In the heart of the Pessac-Léognan Appellation, this fairytale château is set in a romantic landscaped park that has been in the hands of Stella Puel’s family since 1898. Producing predominantly elegant, red organic wines, the 10 hectare vineyard is surrounded by a natural biodiversity of woods, meadows, orchards and marshy wetlands.
Stella is a fifth generation vigneronne and recounts how, “we have always welcomed visitors here since the day I took over 25 years ago, when I just wanted to be able to meet wine lovers personally over a tasting in the cellar. Today this part of our business has expanded enormously, and our numerous projects are handled by my close collaborator, Pascale Laroche.
She is a sporty wine lover and offers a guided tour by bike that begins here, carrying on past half a dozen Pessac-Léognan châteaux before returning for a tasting. We also have tours of the estate by foot, including orienteering games and a wine quiz, and if it rains, well everyone decamps to the cellar and continues with a digital game using iPads. Pascale also runs blending ateliers, with regular art exhibitions in the cellar. And I organise musical events 3 or 4 times a year in the château, concerts that have featured French and international musicians, performing piano recitals, chamber music, lyric performances, jazz bands and slam poets. The venue is right here in the living room of my home for a limited audience of 50 people, followed by a tasting afterwards. So we may have a pianist here who the week before was performing in Carnegie Hall in New York. I think they know they are well treated when they hold a concert in Château Bardins.”
Where to eat
In a picture postcard location by a bend on the Dordogne river, this ancient stone auberge has been tastefully renovated while the refined cuisine of chef Thomas l’Hérisson is recognised by a prestigious Michelin star. The other side of the bridge, stop off at Cabestan, where David Durand, one of the Dordogne’s last professional fishermen, sells jars of the Lamprey eel that he catches in the river, cooked in a delicious rich red wine sauce, à la Bordelaise.

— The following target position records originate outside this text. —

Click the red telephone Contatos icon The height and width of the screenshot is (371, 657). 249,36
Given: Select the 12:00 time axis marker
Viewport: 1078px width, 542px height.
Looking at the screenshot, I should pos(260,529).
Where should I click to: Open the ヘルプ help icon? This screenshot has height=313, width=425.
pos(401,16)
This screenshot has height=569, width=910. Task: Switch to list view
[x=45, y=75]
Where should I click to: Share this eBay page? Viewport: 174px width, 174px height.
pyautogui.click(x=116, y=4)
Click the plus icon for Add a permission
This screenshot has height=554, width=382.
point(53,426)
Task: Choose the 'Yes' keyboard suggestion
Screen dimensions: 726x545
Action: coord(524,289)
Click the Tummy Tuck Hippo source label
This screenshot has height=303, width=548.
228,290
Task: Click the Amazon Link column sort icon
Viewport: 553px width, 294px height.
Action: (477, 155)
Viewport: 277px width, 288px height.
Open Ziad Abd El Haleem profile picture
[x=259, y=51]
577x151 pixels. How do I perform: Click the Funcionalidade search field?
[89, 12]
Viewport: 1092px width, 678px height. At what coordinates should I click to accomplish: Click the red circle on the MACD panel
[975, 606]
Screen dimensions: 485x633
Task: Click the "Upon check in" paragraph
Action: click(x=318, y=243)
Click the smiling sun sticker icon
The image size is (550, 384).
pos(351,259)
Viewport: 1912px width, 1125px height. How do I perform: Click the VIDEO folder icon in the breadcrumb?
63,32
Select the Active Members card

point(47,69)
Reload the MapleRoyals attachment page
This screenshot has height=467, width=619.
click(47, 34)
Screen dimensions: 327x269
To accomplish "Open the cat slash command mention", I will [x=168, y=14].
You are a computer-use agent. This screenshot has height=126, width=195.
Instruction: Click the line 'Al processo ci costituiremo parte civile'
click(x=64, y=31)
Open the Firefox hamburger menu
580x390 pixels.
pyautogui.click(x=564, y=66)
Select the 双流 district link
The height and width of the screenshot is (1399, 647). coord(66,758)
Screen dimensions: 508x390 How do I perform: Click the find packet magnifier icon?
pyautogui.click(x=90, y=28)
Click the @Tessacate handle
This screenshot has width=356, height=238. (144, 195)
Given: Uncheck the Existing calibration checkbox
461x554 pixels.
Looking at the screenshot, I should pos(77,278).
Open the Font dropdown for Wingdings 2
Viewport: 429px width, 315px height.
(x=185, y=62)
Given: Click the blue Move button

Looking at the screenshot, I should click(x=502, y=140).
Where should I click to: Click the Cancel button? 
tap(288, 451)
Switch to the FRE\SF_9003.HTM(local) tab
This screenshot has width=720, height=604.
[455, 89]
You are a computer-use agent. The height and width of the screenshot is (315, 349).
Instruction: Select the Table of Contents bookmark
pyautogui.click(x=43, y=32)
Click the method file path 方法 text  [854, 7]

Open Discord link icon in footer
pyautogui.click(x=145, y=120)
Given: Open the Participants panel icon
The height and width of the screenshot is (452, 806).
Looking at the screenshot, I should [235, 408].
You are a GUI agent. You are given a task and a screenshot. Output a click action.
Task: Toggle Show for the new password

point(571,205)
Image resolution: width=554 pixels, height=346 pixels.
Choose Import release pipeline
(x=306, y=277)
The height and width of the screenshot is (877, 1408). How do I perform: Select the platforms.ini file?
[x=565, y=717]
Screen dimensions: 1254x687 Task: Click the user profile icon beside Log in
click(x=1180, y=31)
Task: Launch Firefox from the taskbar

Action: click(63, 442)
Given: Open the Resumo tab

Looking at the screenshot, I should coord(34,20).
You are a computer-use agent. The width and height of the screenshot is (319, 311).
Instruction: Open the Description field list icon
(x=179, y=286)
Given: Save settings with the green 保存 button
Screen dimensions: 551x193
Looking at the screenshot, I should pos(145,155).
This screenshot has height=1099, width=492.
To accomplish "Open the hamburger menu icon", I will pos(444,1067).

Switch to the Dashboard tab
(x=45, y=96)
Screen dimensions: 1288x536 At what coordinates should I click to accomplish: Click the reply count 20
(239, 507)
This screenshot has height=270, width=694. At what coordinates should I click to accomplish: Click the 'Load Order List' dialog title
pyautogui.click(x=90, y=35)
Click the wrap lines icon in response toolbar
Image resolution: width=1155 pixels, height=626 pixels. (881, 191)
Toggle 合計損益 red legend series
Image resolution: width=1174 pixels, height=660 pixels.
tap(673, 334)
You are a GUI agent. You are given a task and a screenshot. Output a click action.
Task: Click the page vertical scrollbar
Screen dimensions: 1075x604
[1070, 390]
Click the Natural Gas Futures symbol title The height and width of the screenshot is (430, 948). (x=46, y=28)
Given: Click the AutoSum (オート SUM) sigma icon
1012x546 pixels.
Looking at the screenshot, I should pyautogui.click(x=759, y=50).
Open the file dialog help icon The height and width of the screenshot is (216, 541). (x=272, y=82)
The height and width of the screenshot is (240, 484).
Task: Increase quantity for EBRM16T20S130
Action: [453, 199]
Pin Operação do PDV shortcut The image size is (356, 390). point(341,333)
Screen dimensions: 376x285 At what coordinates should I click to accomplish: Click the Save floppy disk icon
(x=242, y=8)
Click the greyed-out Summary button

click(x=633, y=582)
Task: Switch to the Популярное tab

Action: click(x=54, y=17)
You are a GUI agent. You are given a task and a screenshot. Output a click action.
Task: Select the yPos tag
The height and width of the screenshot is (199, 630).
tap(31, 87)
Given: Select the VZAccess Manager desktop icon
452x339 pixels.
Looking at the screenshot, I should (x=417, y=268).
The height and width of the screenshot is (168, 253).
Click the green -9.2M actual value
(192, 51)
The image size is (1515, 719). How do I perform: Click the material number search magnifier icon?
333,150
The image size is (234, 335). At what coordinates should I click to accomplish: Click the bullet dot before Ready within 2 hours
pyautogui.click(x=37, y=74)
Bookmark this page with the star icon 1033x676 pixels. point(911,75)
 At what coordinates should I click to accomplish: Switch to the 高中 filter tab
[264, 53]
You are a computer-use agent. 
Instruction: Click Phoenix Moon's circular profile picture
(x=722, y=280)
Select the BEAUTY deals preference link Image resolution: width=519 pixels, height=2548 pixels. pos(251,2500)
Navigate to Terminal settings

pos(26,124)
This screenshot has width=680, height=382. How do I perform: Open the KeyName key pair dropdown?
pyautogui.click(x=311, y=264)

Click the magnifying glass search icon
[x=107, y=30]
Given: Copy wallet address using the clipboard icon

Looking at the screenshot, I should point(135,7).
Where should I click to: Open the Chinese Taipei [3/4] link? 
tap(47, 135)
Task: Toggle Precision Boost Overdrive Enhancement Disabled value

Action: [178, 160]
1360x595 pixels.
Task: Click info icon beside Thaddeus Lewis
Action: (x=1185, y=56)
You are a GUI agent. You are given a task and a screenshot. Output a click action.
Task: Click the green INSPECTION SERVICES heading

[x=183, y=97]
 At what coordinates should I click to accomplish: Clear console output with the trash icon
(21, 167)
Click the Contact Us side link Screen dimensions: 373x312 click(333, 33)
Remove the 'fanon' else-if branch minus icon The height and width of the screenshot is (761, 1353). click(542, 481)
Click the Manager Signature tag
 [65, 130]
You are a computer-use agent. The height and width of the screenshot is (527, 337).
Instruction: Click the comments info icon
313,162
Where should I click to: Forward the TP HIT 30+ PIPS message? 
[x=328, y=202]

This romantic Jardin is the garden restaurant of Château Petit Faurie de Soutard a 200 year-old winery just outside the village of Saint-Emilion. The sunny terrace overlooks both vineyards and a vegetable garden where chef Stéphane Casset grows ingredients for his recipes like tuna served with a green pepper gazpacho and grilled fennel
Where to stay
Just outside the wine making town of Fronsac, this magnificent 18th century chateau is surrounded by an immense vineyard, visible from miles around by its giant 12 metre high silver cockerel statue, Le Coq. Cottages by the cellar have been tastefully transformed into cosy B&B accommodation, with a spa and jacuzzi, wine tasting and casual dining area. For a really special occasion, it is possible to rent the entire château itself.
What to do
For wine tourists looking for a quirky, highly original guided tour around the vineyards of Bordeaux, rather than heading off independently, it is impossible to beat Rétro Tour who drive adventurous visitors in the sidecar of their retro motorbikes, discovering the chateaux of the Médoc and Saint-Emilion.